Grant McCracken explains why revelations of faults and gaffes not only don’t cost Donald Trump any support, they often increase his appeal to voters:
The answer, I think, is that his supporters don’t want a president. They want a fireship.
Fireships were instruments of destruction when the world was ruled by wooden ships. The idea was to pack a ship with flammables, set it ablaze, and send it in the direction of enemy ships in the hope that it would set these enemy ships ablaze. Fireships helped defeat the Spanish armada gathered in the English Channel.
Donald Trump promises to make a very good fireship. He lacks the subtlety, intelligence, breadth, and leadership we look for in a candidate. And that’s precisely what makes him such an effective instrument of political disruption.
Reckless, boorish, self centered? Perfect. Trump’s flaws make him a unassimilable.
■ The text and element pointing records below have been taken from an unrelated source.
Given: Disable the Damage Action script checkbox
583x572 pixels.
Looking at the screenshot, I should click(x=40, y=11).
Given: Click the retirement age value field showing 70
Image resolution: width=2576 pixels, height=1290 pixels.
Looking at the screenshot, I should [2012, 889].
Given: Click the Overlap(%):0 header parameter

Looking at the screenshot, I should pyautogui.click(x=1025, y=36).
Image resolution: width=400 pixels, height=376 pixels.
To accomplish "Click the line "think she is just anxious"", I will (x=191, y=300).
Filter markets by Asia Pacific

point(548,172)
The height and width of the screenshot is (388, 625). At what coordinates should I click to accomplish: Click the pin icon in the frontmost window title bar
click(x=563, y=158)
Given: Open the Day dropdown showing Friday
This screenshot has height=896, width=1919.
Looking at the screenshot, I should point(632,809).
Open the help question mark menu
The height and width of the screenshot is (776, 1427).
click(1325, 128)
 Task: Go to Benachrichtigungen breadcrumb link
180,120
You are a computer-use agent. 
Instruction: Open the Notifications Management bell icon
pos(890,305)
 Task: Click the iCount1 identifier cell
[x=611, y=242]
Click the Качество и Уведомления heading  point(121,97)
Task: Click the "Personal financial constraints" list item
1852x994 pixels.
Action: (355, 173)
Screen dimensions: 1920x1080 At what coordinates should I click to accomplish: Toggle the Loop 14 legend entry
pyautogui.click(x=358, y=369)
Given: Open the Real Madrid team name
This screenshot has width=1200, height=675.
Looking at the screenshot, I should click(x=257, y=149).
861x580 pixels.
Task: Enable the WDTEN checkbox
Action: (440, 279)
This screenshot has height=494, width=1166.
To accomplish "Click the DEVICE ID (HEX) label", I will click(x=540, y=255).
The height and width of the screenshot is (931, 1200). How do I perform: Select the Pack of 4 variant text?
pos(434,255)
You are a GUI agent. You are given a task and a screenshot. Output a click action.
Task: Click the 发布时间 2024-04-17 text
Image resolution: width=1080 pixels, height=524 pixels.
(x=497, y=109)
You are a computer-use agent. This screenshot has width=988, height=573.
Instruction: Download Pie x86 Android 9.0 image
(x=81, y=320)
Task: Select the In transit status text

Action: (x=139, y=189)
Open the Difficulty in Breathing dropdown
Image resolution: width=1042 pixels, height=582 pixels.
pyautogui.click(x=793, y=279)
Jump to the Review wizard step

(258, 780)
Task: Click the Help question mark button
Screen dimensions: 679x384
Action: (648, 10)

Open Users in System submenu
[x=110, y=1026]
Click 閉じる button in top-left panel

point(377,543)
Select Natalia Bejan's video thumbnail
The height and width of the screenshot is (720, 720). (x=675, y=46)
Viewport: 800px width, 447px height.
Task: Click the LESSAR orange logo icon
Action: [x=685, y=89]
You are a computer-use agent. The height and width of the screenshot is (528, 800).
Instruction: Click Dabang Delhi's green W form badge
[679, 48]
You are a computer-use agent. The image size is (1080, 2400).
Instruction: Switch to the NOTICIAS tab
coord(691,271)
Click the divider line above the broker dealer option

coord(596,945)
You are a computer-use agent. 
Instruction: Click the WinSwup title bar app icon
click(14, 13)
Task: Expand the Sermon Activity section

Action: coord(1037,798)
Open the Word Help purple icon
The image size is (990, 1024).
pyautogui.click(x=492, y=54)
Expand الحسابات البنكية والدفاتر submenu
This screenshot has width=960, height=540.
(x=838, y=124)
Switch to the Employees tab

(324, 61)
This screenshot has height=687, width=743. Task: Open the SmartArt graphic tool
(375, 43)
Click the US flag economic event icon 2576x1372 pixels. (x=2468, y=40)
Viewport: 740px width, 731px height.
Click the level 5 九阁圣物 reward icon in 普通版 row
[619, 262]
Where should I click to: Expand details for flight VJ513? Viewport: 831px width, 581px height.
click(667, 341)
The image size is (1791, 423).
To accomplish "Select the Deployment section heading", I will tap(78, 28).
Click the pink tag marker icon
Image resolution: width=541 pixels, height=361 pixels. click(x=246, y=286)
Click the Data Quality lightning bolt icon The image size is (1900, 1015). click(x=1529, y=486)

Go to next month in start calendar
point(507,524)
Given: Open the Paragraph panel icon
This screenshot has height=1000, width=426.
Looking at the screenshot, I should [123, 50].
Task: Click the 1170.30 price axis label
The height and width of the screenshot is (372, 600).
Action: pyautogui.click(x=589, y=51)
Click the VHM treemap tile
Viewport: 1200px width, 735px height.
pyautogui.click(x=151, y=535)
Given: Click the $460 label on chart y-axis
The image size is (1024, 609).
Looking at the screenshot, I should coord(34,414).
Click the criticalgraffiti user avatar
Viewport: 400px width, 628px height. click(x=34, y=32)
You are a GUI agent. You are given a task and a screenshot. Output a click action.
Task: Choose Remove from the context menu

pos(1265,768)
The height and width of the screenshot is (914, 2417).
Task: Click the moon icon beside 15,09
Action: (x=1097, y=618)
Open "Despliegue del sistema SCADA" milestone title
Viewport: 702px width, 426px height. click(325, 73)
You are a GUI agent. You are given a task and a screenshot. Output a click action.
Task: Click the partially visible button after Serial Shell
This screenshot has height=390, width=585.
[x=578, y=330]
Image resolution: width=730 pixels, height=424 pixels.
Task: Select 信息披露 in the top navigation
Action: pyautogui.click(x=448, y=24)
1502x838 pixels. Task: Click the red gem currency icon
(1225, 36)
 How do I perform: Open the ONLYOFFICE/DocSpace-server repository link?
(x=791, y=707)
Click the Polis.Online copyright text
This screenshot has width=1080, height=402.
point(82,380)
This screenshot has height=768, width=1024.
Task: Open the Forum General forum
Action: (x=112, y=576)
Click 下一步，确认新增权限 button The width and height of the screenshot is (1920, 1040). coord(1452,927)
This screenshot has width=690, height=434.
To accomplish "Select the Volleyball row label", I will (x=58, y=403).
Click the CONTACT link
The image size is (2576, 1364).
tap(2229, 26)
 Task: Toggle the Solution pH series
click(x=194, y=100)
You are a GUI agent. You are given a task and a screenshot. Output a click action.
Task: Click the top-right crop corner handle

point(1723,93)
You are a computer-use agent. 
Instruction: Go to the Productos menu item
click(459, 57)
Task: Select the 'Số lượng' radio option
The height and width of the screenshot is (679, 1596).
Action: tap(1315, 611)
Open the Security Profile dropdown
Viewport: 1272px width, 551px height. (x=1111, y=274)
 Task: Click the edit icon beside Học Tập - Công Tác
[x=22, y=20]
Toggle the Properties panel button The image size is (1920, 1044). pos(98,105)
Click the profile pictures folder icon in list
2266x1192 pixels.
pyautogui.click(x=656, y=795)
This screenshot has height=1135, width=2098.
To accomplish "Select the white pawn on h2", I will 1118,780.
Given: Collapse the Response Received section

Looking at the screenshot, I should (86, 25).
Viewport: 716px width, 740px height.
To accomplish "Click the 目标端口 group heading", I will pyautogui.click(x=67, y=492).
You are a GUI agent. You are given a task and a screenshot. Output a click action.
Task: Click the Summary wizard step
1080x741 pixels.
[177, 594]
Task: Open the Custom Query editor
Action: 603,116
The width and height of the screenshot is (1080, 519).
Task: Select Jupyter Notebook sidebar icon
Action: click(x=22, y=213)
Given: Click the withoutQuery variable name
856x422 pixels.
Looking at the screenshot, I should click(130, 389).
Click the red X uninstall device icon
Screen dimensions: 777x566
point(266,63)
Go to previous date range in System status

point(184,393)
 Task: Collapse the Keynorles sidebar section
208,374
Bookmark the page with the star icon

Washington is its own empire with formidable powers of hegemony. Many reformers go to Washington. Virtually all are claimed, colonized, incorporated. The Trumpians believes they have found a candidate so full of himself not even the Borg can absorb him. (If you can’t have incorruptible, unassimilable will have to do.)
But that’s just Step 1 of the Trump disruption, the passive play. Step 2, the active play, is a candidate who thinks he’s smarter than the system. Most Trumpians know that Trump isn’t smarter than the system. They just want him to act as if he is. That guarantees the destructive chaos they’re hoping for. I don’t think anyone doubts that Trump is a bully and a blow hard. They just want him to knock lots of things down when he throws his weight around. (If you can’t have cunning, clumsy will have to do.)
Trumpians don’t want a candidate. They want an agent of chaos. They don’t want to reform Washington. They want to burn it down.